Content starts

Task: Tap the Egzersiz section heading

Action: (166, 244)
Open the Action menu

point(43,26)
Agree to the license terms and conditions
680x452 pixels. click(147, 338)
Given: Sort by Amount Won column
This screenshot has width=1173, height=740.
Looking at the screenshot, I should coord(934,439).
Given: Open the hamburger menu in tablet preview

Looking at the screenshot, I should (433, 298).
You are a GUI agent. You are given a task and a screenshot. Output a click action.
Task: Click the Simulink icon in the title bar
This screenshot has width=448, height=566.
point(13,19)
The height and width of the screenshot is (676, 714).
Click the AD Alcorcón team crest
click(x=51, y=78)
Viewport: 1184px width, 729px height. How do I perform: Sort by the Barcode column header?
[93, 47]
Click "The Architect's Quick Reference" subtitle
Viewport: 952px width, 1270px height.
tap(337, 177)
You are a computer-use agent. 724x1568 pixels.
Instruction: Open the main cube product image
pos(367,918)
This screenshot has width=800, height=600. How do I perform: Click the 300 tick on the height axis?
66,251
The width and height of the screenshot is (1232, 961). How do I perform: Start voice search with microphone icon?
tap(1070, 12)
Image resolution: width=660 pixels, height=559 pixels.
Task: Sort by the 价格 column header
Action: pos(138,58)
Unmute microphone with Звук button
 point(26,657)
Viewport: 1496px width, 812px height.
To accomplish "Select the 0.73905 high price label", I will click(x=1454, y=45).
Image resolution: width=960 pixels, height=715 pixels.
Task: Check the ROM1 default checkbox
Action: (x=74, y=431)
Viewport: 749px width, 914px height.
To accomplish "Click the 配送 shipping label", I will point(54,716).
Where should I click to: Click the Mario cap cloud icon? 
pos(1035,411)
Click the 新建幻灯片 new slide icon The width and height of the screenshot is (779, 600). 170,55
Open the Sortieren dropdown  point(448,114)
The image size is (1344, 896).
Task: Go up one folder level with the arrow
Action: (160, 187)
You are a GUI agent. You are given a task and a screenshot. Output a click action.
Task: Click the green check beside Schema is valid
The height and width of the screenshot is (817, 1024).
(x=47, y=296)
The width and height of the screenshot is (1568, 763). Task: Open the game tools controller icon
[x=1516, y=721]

Content ends

What is required: The response should contain each record above, retyped exactly.

Written response:
Task: Tap the Egzersiz section heading

Action: (166, 244)
Open the Action menu

point(43,26)
Agree to the license terms and conditions
680x452 pixels. click(147, 338)
Given: Sort by Amount Won column
This screenshot has width=1173, height=740.
Looking at the screenshot, I should coord(934,439).
Given: Open the hamburger menu in tablet preview

Looking at the screenshot, I should (433, 298).
You are a GUI agent. You are given a task and a screenshot. Output a click action.
Task: Click the Simulink icon in the title bar
This screenshot has width=448, height=566.
point(13,19)
The height and width of the screenshot is (676, 714).
Click the AD Alcorcón team crest
click(x=51, y=78)
Viewport: 1184px width, 729px height. How do I perform: Sort by the Barcode column header?
[93, 47]
Click "The Architect's Quick Reference" subtitle
Viewport: 952px width, 1270px height.
tap(337, 177)
You are a computer-use agent. 724x1568 pixels.
Instruction: Open the main cube product image
pos(367,918)
This screenshot has width=800, height=600. How do I perform: Click the 300 tick on the height axis?
66,251
The width and height of the screenshot is (1232, 961). How do I perform: Start voice search with microphone icon?
tap(1070, 12)
Image resolution: width=660 pixels, height=559 pixels.
Task: Sort by the 价格 column header
Action: pos(138,58)
Unmute microphone with Звук button
 point(26,657)
Viewport: 1496px width, 812px height.
To accomplish "Select the 0.73905 high price label", I will click(x=1454, y=45).
Image resolution: width=960 pixels, height=715 pixels.
Task: Check the ROM1 default checkbox
Action: (x=74, y=431)
Viewport: 749px width, 914px height.
To accomplish "Click the 配送 shipping label", I will point(54,716).
Where should I click to: Click the Mario cap cloud icon? 
pos(1035,411)
Click the 新建幻灯片 new slide icon The width and height of the screenshot is (779, 600). 170,55
Open the Sortieren dropdown  point(448,114)
The image size is (1344, 896).
Task: Go up one folder level with the arrow
Action: (160, 187)
You are a GUI agent. You are given a task and a screenshot. Output a click action.
Task: Click the green check beside Schema is valid
The height and width of the screenshot is (817, 1024).
(x=47, y=296)
The width and height of the screenshot is (1568, 763). Task: Open the game tools controller icon
[x=1516, y=721]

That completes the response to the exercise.